Okay lastly we’ll look at bulimia nervosa. So I’ve already introduced it in the previous video and I’ve mentioned it a few times in this video, where what we see in bulimia nervosa is episodes of binge eating but then these are followed by inappropriate compensatory behaviors. And so these often take the form of vomiting, that’s sort of the one most people are familiar with, but the compensatory behaviors can come in other forms like fasting for extended periods of time or using laxatives in order to try to expel these excess calories that the person is taking in. Or if you’re taking diuretics to reduce the water in the body and also try to flush out some of these extra calories. Or through the use of medications, especially stimulants, which I’ll talk about at the end and even through excessive exercise, right? This is known as exercise bulimia and when I say excessive here this is not like, as I mentioned the previous video, is not like “oh I you know ate extra dessert last night so I should you know spend a few more it’s at the gym tomorrow” but you know this is where somebody spending hours and hours and hours at the gym each day. Where they’re not giving their bodies time to recover they’re actually damaging their body by the amount of exercise that they’re doing.
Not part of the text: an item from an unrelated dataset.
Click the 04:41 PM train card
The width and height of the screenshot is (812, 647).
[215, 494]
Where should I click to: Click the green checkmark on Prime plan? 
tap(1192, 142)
And so in order to get the diagnosis of bulimia nervosa they have to have at least one episode of binge eating and then purging behavior once per week for at least 3 months. So similar to what we saw with binge eating disorder except we also have these compensatory behaviors trying to make up for the extra calories that the person has taken in, but in what we would consider be inappropriate ways. In addition to these main symptoms here with the binging and purging behavior, we also tend to see negative evaluation of the self, negative evaluation of their own body shape and weight, and this brings us back to the differentiation with anorexia nervosa in that people with bulimia nervosa tend to be normal to overweight. So if they have low body mass index, if they’re underweight then they’d get diagnosed with anorexia nervosa, but if they’re normal to overweight then they get the diagnosis of bulimia nervosa.

Another common symptom is that they feel a lack of control over their behavior, very similar to binge eating disorder, where they often say you know they they feel like the food has control, you know, they’re somewhere and they just can’t stop themselves from continuing to eat. This is also part of the reason why they feel guilty after; they feel that they’ve lost control over their own behavior.

The estimated 12-month prevalence for bulimia nervosa in the DSM-5 is about 1-1.5% amongst females and this is mostly young females, so this is a disorder where it mostly affects girls in their teenage years to early 20s whereas once a woman is older than that her risk drops considerably. So if she’s not suffering from this disorder and she’s say 40 years old her likelihood of suddenly developing the disorders is quite low, compared to a woman who’s maybe you know 20 years old. And again we see this similar ratio with anorexia nervosa where it’s estimated to be about 10 times more common in women compared to men. And it’s comorbid with depressive symptoms. It’s also comorbid with other types of mood disturbing and with certain types of substance abuse, most commonly the use of stimulants. And this is to try to you burn more calories to try to make up for, this sort of use of stimulants is often part of an inappropriate compensatory behaviors. They’re taking you know caffeine pills or other stimulants or maybe things like amphetamines to try to make up for the episodes of binge eating.